Passenger ships trading internationally are subject to rules agreed at the International Maritime Organization – the IMO. These rules set out minimum standards for the construction, equipment and operation of ships, as well as the training of their crews. But they do not apply to domestic ferries: ships and boats vital to local communities, the regulation of which is the responsibility of local Governments alone. Far too often, local standards are set too low or are not enforced – and vessel operators say that anyway they can only make a living by breaking the rules, for their customers cannot afford the higher fares that improved safety provision would necessitate.
The latter argument may be morally unjustifiable in general – but individual operators cannot be expected to act alone. This is a hard reality with which we must engage.
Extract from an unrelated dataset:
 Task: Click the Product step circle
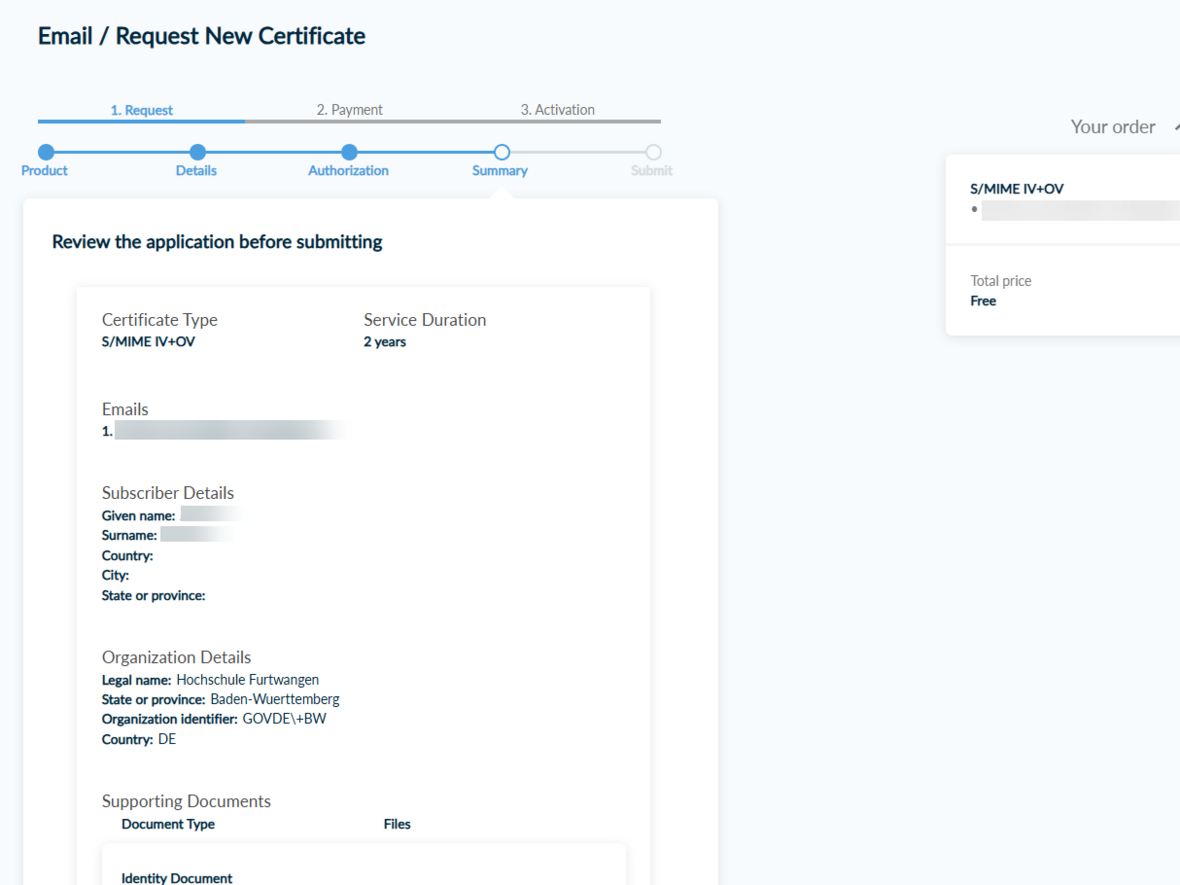point(46,152)
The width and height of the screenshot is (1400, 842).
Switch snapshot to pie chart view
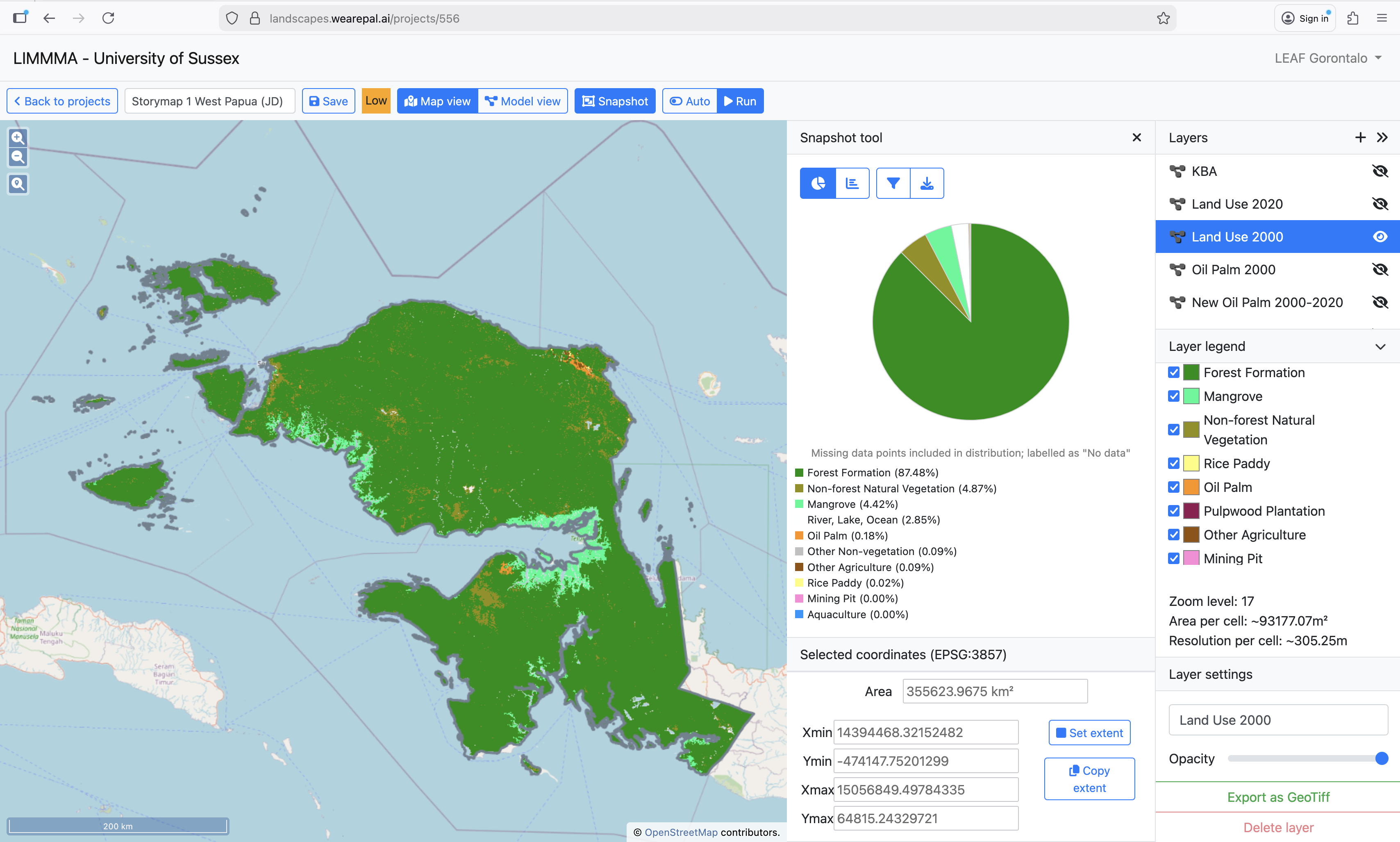coord(818,183)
The IMRF’s role is to help improve maritime search and rescue globally. We define ‘maritime’ loosely, for the problems of major river and lake traffic have much in common with problems encountered at sea. We also recognise that ‘SAR’ is the end of a longer process. You can only rescue someone after you have found them.
To find them alive, they have to be able to let you know that they are in trouble, and to survive until you can get to them; which implies the need for equipment and training.
But the best way of ensuring that people’s lives are not threatened is to try to prevent accidents happening in the first place. SAR will always be needed in some circumstances – but we certainly support any initiative that means it will be needed less!
We therefore strongly support recent moves at the IMO to address domestic ferry safety, even if such shipping is strictly beyond the IMO’s remit. The Secretary-General, Koji Sekimizu, has called for a new approach, and has announced the IMO’s intention to strengthen its technical assistance programme to this end. He has also proposed the development of recommended standards for domestic passenger ferries, to cover design, engineering, structural modifications, operation, manning, training, and survey and certification.
The Philippines Government hosted a conference on the subject in Manila in April of this year. This resulted in the Manila Statement on Enhancement of the Safety of Ships Carrying Passengers on Non-International Voyages. The Statement urges States to work with other stakeholders on the problem, with the “long-term objective” of aligning national requirements with those of the relevant IMO Conventions. The Manila Statement also recommends the use of guidelines finalised by the conference and asks for feedback; and the IMO has now endorsed this approach.
Meanwhile the WFSA continue to encourage improved safety from the design perspective, with their third student design competition for a safe, affordable ferry.
This year’s challenge is to design a RoPax ferry for Indonesia: see www.ferrysafetydesigncompetition.org.
The ‘ongoing disaster’ of passenger ferry accidents must be tackled holistically. The IMRF will continue to work with both WFSA and IMO, in support of our shared aim of saving lives on the world’s waters.